Direktur Seismologi Teknik, Geofisika Potensial, dan Tanda Waktu BMKG, Teguh Rahayu, dalam konferensi pers di Jakarta, Selasa (16/6), menyampaikan bahwa kerusakan juga terjadi di rumah warga di Kabupaten Parigi Moutong serta lima rumah warga lainnya. Selain itu, gempa yang dipicu oleh Sesar Sausuyang dengan kedalaman 16 kilometer ini juga merusak Hotel Santika, sebuah kafe di Palu, Hotel Best Western, dan Toko Star Kitchen.
"Sampai dengan jam 12 ini, update-nya baru begitu yang kita terima dalam kategori kerusakan nonstruktural sedang," ujar Rahayu. Ia menambahkan bahwa BMKG telah menurunkan tim ke lapangan untuk melakukan survei dan menilai dampak gempa.

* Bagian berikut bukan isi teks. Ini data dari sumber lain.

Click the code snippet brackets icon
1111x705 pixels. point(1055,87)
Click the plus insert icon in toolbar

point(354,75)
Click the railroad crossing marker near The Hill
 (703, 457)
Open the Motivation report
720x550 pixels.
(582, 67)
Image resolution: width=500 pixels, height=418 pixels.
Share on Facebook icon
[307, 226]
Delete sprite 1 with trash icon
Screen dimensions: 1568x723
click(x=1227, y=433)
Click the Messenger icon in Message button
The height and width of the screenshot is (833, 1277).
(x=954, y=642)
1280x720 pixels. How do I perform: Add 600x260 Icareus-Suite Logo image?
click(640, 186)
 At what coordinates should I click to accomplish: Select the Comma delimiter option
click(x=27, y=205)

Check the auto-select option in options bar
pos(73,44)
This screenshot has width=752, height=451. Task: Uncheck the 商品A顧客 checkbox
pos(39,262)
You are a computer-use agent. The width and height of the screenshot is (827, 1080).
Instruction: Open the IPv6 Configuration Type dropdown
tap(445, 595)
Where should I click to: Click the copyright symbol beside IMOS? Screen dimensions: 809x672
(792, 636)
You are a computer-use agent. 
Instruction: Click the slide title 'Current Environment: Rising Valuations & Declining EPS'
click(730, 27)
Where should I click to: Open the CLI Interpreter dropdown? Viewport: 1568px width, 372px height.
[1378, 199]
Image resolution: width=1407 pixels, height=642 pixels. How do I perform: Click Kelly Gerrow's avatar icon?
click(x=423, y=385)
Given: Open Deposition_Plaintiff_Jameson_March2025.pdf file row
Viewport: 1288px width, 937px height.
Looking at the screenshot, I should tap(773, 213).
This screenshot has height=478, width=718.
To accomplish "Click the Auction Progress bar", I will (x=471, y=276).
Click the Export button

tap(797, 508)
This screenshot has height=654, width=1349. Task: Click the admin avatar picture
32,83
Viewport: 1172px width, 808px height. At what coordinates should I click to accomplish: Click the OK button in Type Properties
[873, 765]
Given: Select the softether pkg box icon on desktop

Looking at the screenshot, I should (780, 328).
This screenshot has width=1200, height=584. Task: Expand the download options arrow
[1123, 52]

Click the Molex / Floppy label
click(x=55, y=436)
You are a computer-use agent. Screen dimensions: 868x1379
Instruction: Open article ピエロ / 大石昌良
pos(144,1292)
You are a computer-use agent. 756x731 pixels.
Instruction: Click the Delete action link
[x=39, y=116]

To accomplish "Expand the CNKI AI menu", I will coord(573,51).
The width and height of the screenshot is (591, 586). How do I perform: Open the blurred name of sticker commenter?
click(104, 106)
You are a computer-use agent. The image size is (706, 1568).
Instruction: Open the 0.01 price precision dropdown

Sementara itu, Direktur Gempa Bumi dan Tsunami BMKG, Wijayanto, memastikan bahwa gempa ini tidak berpotensi tsunami. "Gempa bumi ini kita pastikan tidak berpotensi tsunami dari hasil model kita, dan kita juga memantau beberapa stasiun pasang surut yang berada di sekitar wilayah sumber gempa," jelasnya.
Pemantauan di wilayah Parigi dan Palu tidak mendeteksi kenaikan muka air laut yang signifikan. Meski demikian, di Pelabuhan Pantoloan tercatat kenaikan kecil sekitar 7,5 sentimeter. "Kita pastikan bahwa ini bukan gelombang yang berbahaya. Jadi, diharapkan masyarakat tetap tenang, tidak terpengaruh dengan isu-isu apabila gempa ini menimbulkan tsunami," tegas Wijayanto.